In the beginning, I read because I had to figure out what those two crazy kids, Dick and Jane, were up to with their dog named Spot.
Then I read because the words were everywhere: cereal boxes, road signs, billboards, newspapers, and the instructions on the back of the Jiffy Pop popcorn. The words were every place I looked. And I could READ them. It may have been the magic of ordinary things, but it was magic.
After that, I realized that the Reader’s Digest people had filled our house with edited, condensed volumes of . . . well, everything from Michener to Buck. Those books were condensed—like soup—just add reading, so I did.
For a long time, I read to escape.
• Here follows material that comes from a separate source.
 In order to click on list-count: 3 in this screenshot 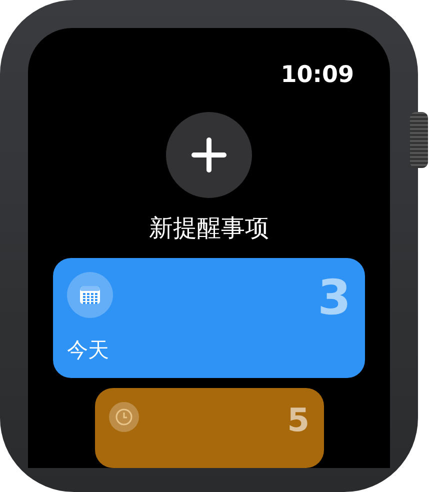, I will do `click(334, 298)`.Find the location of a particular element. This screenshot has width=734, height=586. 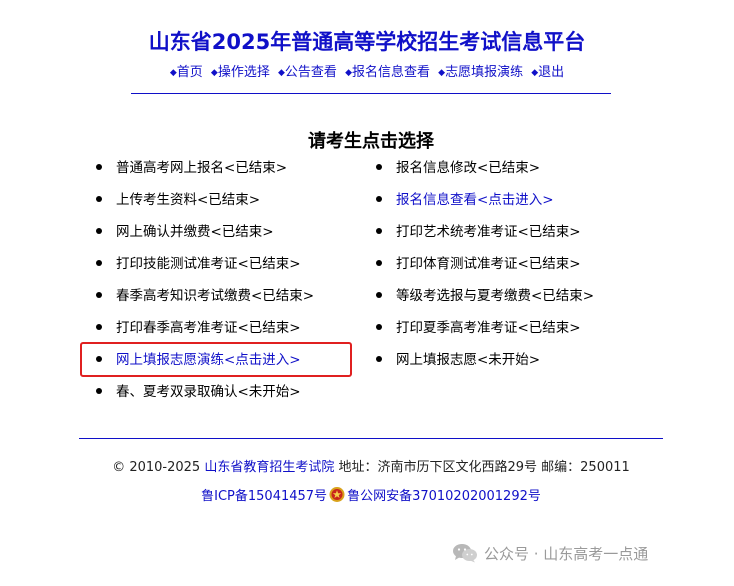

Enough said.
For an even longer time after that, I kept right on reading because 1) it was one of the things I could do while I breastfed 2) it was cheaper than jet skiing 3) and it kept my mind from atrophying into tapioca.
In the time that followed, reading became a habit that enlarged my soul, filled my mind, dazzled my dreams, and acquainted me with the world as it might be, could be, should be, would never be, but wouldn’t it be cool if it was—in a sparkle unicorn kind of way? I kept right on reading, until I ran out of the kind of books that I thrilled to read.
Now I read to know what to write, always keeping in mind all the lonely little girls out there, in the dark places, who turn to books for comfort and company and who want to figure out what silliness Dick and Jane and their dog named Spot are going to get into next.